What? Under qualifying people teach martial arts all of the time. When they get paid by students, they are hired.
The firm I am employed recently hired a person just because of their PhD, which has no relation to the job whatsoever.
Not sure I understand what you're saying here.
And you're offering that as a counterargument? Doesn't that seem kinda screwed up to you as well?
Personally, I think that's kinda of an absurd expenditure of 5+ years (assuming this were a legitimate PhD program, and I'm not convinced it is).
I've heard about this kind of thing happening. Normally it's initiated when the interviewer, while loosening her blouse around the bust, asks, "So, how do you feel about doing... Overtime?"
Just having a PhD in something means you have developed certain skills that many other people don't have. You find me someone who has completed a PhD and I will show you someone with badass speed reading skills and a knowledge of reference formats that will blow your tiny mind to hell.
I wouldn't hire a PhD in martial arts philosophy to teach martial arts.
I am saying despite what you may do-per hire, others are hiring or paying teachers without proper qualification to teach martial arts.

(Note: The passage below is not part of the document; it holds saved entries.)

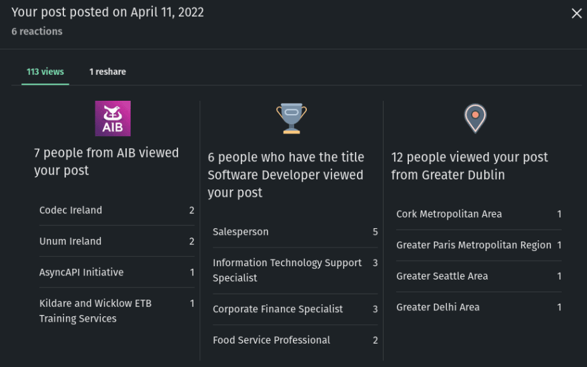Select the 113 views tab
The height and width of the screenshot is (367, 587).
click(x=45, y=71)
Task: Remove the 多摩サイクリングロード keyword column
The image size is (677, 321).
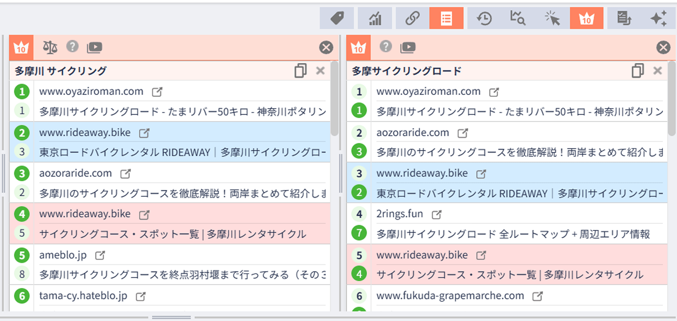Action: (657, 71)
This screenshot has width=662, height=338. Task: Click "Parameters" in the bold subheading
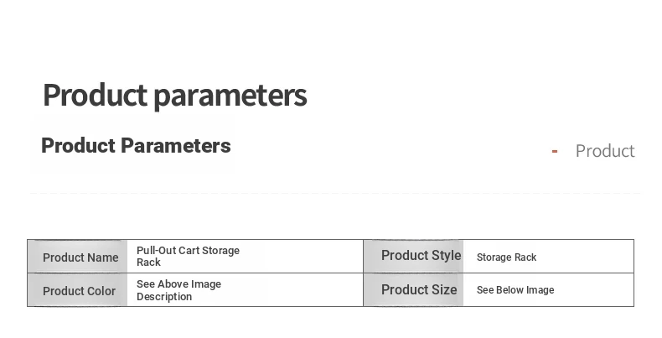point(175,146)
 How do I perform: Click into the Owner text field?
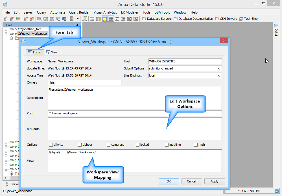pos(84,82)
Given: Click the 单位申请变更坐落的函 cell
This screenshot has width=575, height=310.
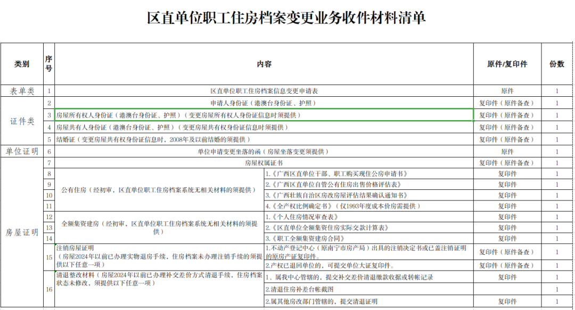Looking at the screenshot, I should coord(264,152).
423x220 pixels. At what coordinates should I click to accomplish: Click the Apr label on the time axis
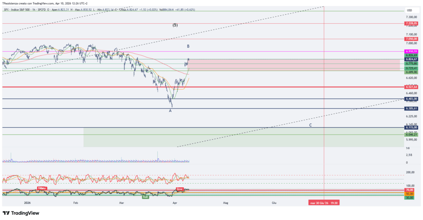point(174,203)
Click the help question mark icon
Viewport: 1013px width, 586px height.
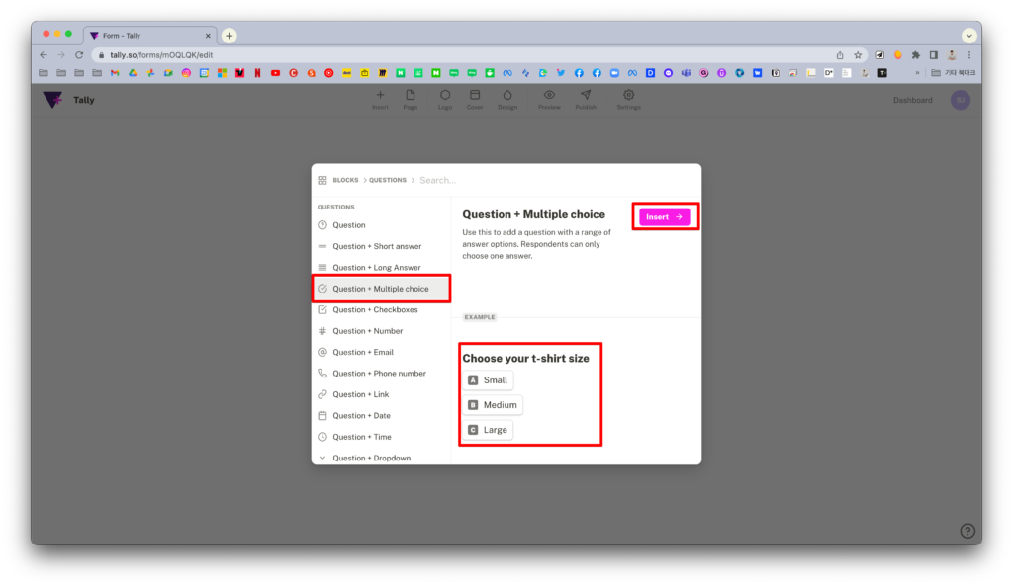[x=967, y=531]
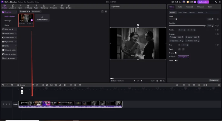Open the Transición library

(x=54, y=7)
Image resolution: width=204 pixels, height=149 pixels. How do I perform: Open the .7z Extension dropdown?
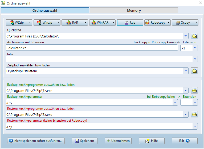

These underqualifying teachers believe the more pieces of paper on the wall, the more they can comand decent fees
Well that sounds like an argument against a PhD in martial arts philosophy. Yes? Another meaningless piece of paper on the wall.
I know plenty of people that got their PhD in Thailand. $50.
Well, I don't know about a PhD in MA philosophy, but I did do a 37 page paper in undergrad (senior level Special Problems course) about environmental factors that shaped the culture that in turn shaped the form (i.e., evasion, inversion) of the central African antecedant arts that later became known as capoeira (de angola). Of course, it took in many other disciplines (sociological, anthropological, historical) and didn't much touch on the philosophy of the art at all (the study of the philosophy itself would definitely not seem like enough to carry a degree unless the study were to be interdisciplinary and not just drawing from the study of Philosophy itself).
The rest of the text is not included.